文書の抜粋:
#####
次に延命地蔵の左側にある如意輪観音の文字を確認していきます。
石造物全体に粉を噴いたようになっていますが、文字はハッキリ読み取れます。

駒形墓地の念仏塔(如意輪観音)
駒形墓地の念仏塔(如意輪観音)

「奉造立念佛同行二十四人」「宝永元甲申十月十五日」「國分村」。(の字は独特の書体)

文字から、こちらの石造物は、念仏塔で宝永元年(1704年)と判明。

駒形墓地の庚申塔

延命地蔵の右側には、庚申塔があります。墓地に、庚申塔という珍しいパターンです。
青面金剛像と三猿という分かり易い像容なので、文字を読まなくても判別できます。

駒形墓地の庚申塔
駒形墓地の庚申塔

庚申塔に刻まれた文字は、
「奉造立庚申供養二世安樂折所」「宝永二乙酉歳九月吉日」「國分村●内同行」

一部判読できない文字はありますが、状態の良い石造物です。
宝永2年(1705年)の庚申塔でした。

駒形墓地の馬頭観音と十九夜塔

右サイドの石造物に目を向けます。
左側に「馬頭観音」と刻まれた石造物、右側に如意輪観音像があります。

如意輪観音の方に注目して、文字の確認をしていきます。

駒形墓地の馬頭観音(左)と十九夜塔(右)
駒形墓地の馬頭観音(左)と十九夜塔(右)

如意輪観音に刻まれた文字は
「奉造立十九夜念佛二世安樂攸」「亨保二丁酉年十月吉祥日」

亨保2年(1717年)の十九夜塔でした。

ところで、十九夜塔は真言宗のお寺さん境内に見られることが多いのですが、この集落(堀之内)は真言宗の檀家だったお宅が多いのでしょうか。実は、堀之内は現在、お寺さんが一軒もありません。なぜ、ここに十九夜塔があるのか不思議です。

駒形墓地の馬頭観音

馬頭観音が多数あります。この地区には、農耕馬が多数いたのでしょうか。
手元の資料では、嘉永6年(1853年)のものもありますが、大多数が明治時代の奉納です。

駒形墓地の馬頭観音
駒形墓地の馬頭観音

北国分3丁目の庚申塔

北国分3丁目の庚申塔の所在地:千葉県市川市北国分3丁目21−11あたりの路傍

庚申塔は、北国分3丁目と4丁目の境あたりの住宅街にあります。
庚申塔のある小屋の前には、大きな木があり、この場所だけは周辺の分譲地と異なる様相です。

北国分3丁目の庚申塔と龍神
北国分3丁目の庚申塔と龍神

コンクリート造りの立派な建物の中には、庚申塔と石祠が、合計4つ鎮座しています。
左端から順に見ていきます。

庚申塔(青面金剛像)

左端の石造物は、青面金剛像が描かれた庚申塔です。三猿の像も描かれていますが、青面金剛像に比べると、かなり手抜き。
屋根があるとはいえ、劣化が全くなく、妙に石造物の文字がくっきり読み取れます。

北国分3丁目の庚申塔(青面金剛像)
北国分3丁目の庚申塔(青面金剛像)
#####
元データ:
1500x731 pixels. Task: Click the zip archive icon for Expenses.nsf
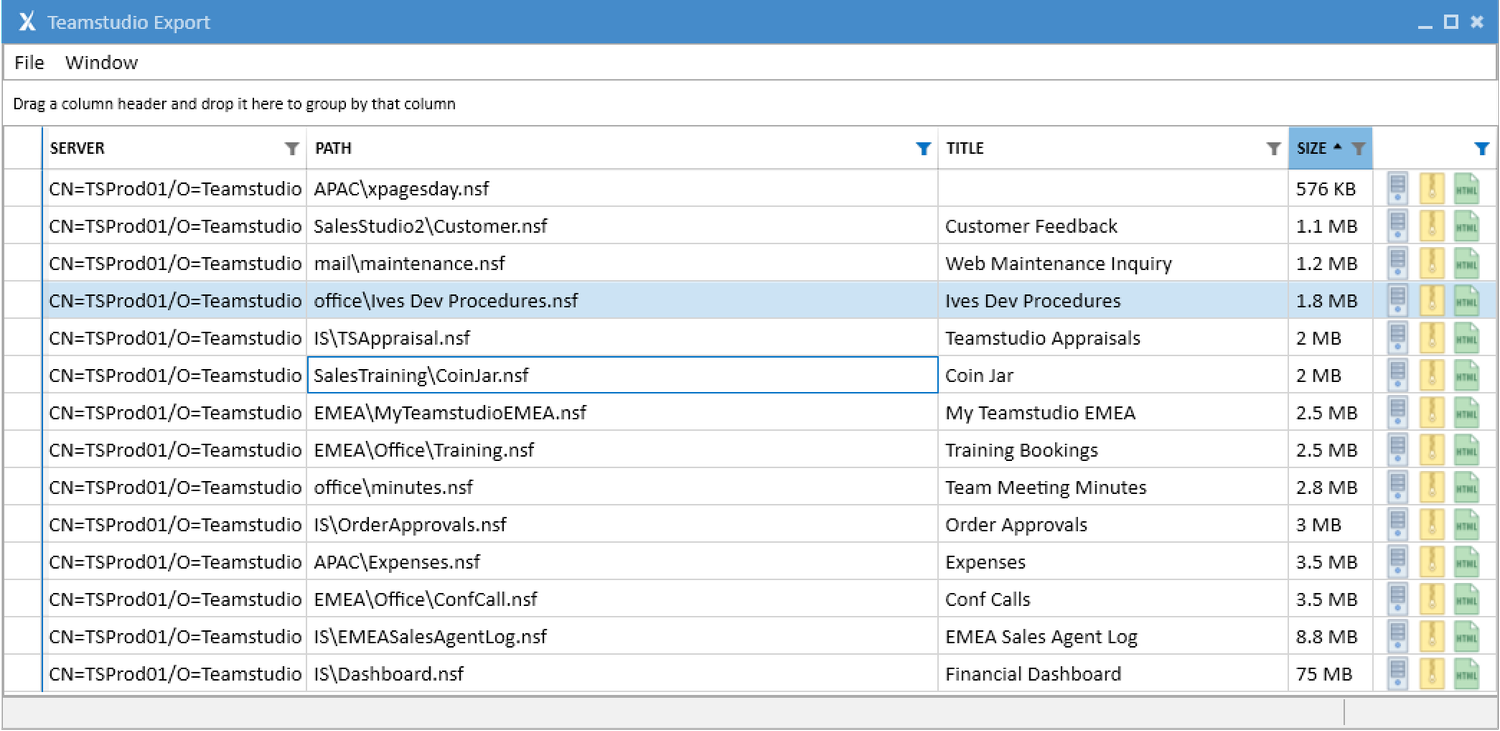click(1431, 562)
#####
練習課題 1:
駒形墓地などの石造物についての文章をもとに、次の問いに答えてください。
(a) 駒形墓地の庚申塔は何年のものですか。
(b) 駒形墓地の十九夜塔は何年のものですか。
(c) 北国分3丁目のコンクリート造りの建物の中には、庚申塔と石祠が合計いくつありますか。
練習課題 2: 駒形墓地などの石造物についての文章を、最後の文の後から書き進めてください。

最終結果 1:
(a) 宝永2年(1705年)
(b) 亨保2年(1717年)
(c) 4つ

最終結果 2:
庚申塔の右側面に、奉納年が刻まれています。
「安永五丙申年十月吉日」
左側面は、「當村講中」の文字が刻まれています。
安永5年(1776年)の庚申塔です。

庚申塔(青面金剛 文字タイプ)

左から2番目の石造物は、「青面金剛」と文字が刻まれた庚申塔です。
こちらの庚申塔も、作り立ての石造物のように文字がくっきり。何でこんなに状態が良いのでしょうか

北国分3丁目の庚申塔(青面金剛 文字)
北国分3丁目の庚申塔(青面金剛 文字)

右側面に奉納年があります。「文化四丁卯年霜月吉日」
左側面は道標になっています。「是より」「西 戸」「東 大はし」「道」(
なぜか、左側面だけ、くずし字! 道標なのに、くずし字かよと毒付いてみるが、私にはこれ以上の判読能力はありません、残念。

文化4年(1807年)の庚申塔兼道標でした。

御祭神が不明な祠

側面に書かれた奉納年は、明治時代ですが、正面の部分がボロボロになっていて御祭神が確認できません。昭和62年の市川歴史博物館による石造物調査の時点で、同様のコンディションだったようで、手元の資料でも御祭神不明とされています。

御祭神が不明な祠
御祭神が不明な祠

右側面に刻まれた奉納年は、「明治廿八年四月吉日」
左側面には、奉納者が3名刻まれています。

側面の文字は読めるのに、正面の文字が読めない石祠が多いですが、何故なんですかね。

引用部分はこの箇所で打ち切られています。